[[ RECORD EXTRACTS, beginning ]]
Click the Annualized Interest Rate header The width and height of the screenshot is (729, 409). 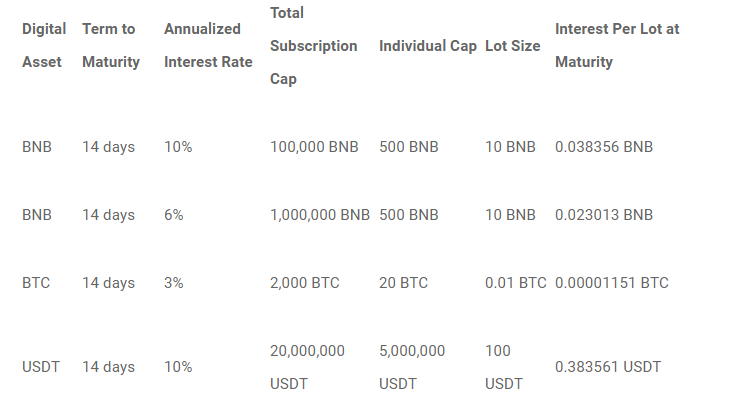pos(207,46)
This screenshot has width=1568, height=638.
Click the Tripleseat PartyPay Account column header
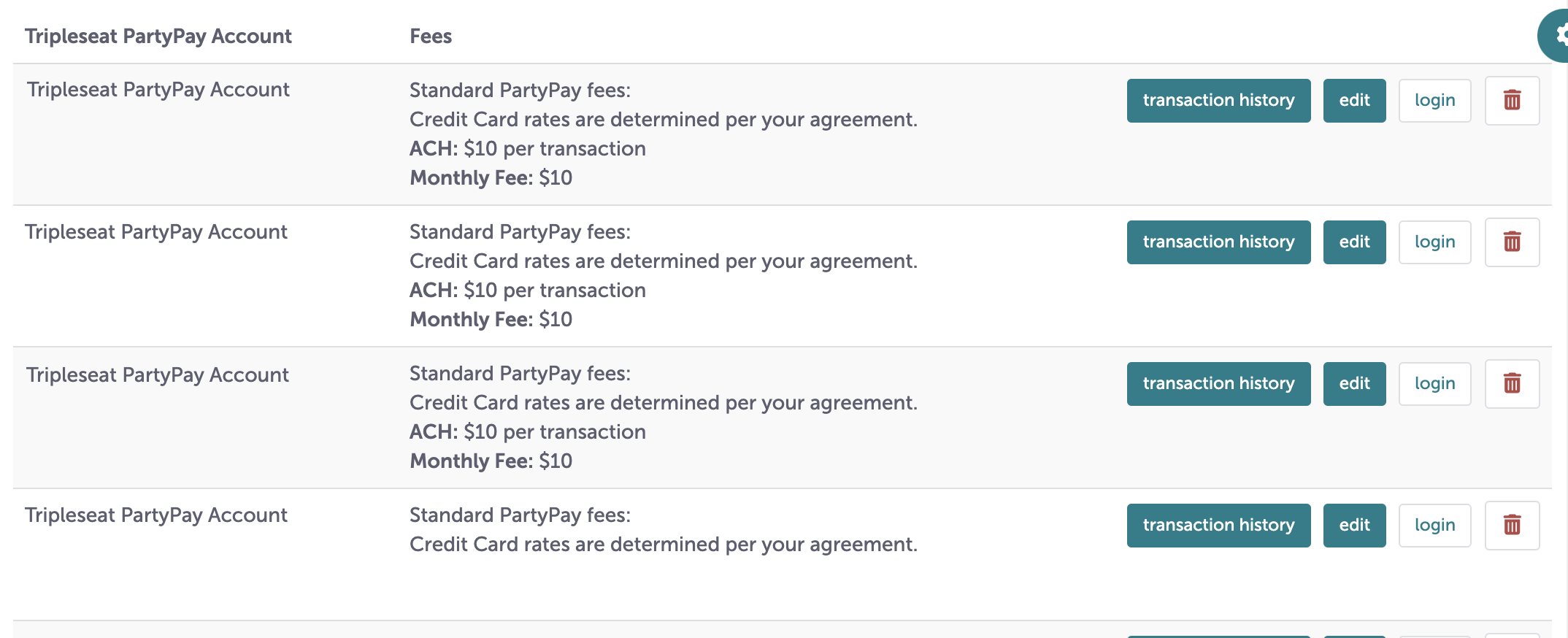[x=158, y=35]
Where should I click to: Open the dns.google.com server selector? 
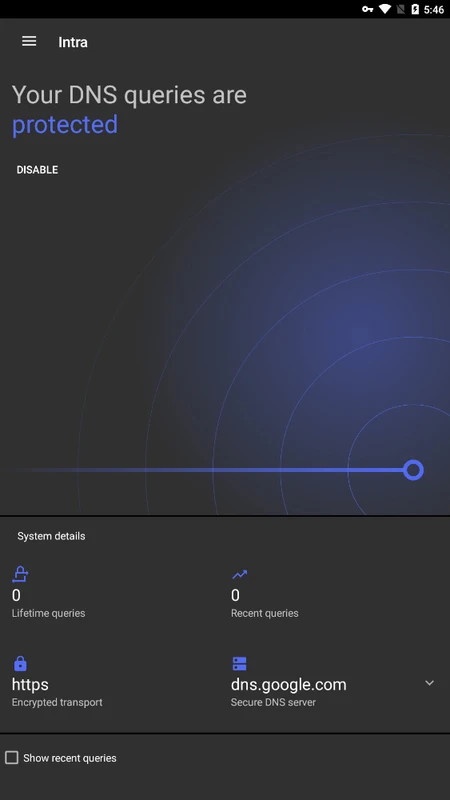(288, 684)
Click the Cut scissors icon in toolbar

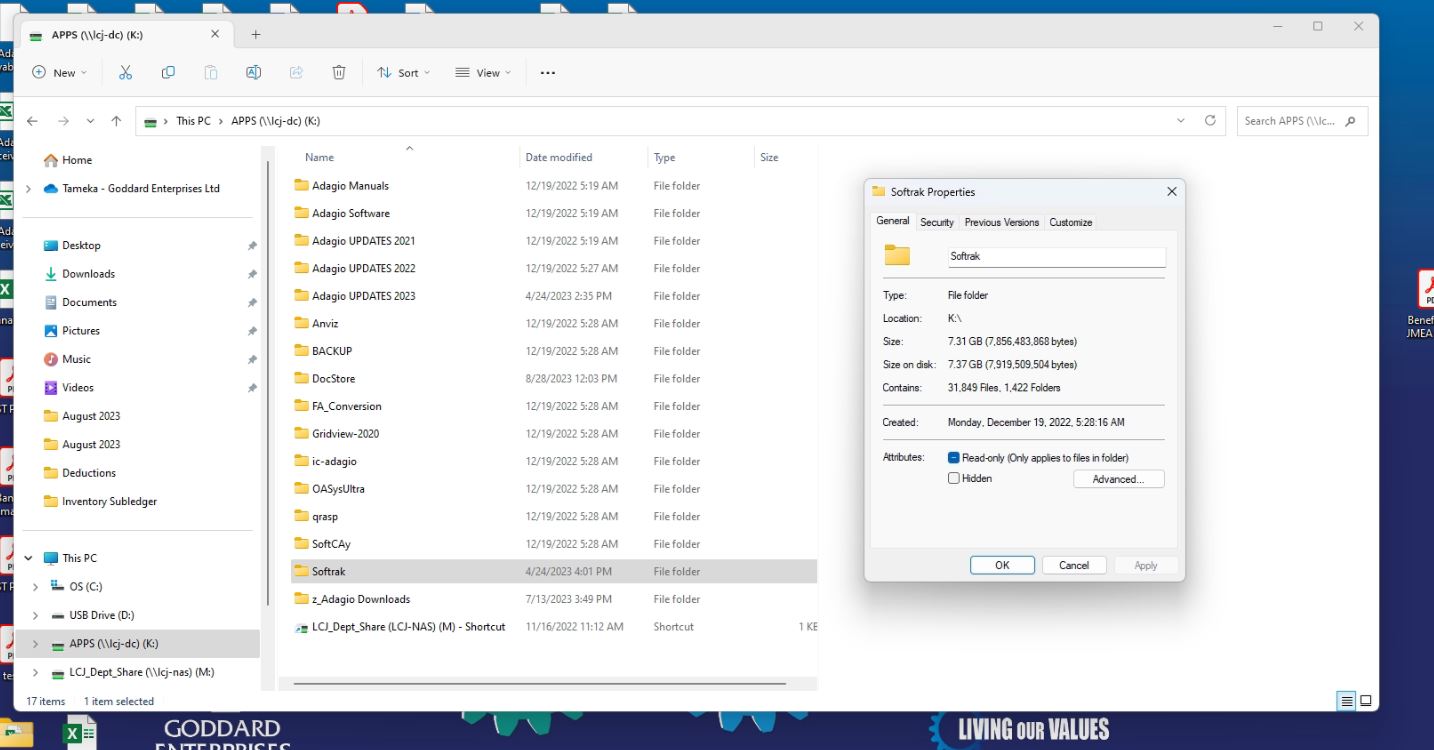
[[ RECORD EXTRACTS, end ]]
- **EXERCISE GOAL**
Extract only the lines from the line containing "Where should I" through the final line of the records; keep both ends and drop every picture.

- **SOLUTION TO THIS TASK**
Where should I click to: Open the dns.google.com server selector? 
(288, 684)
Click the Cut scissors icon in toolbar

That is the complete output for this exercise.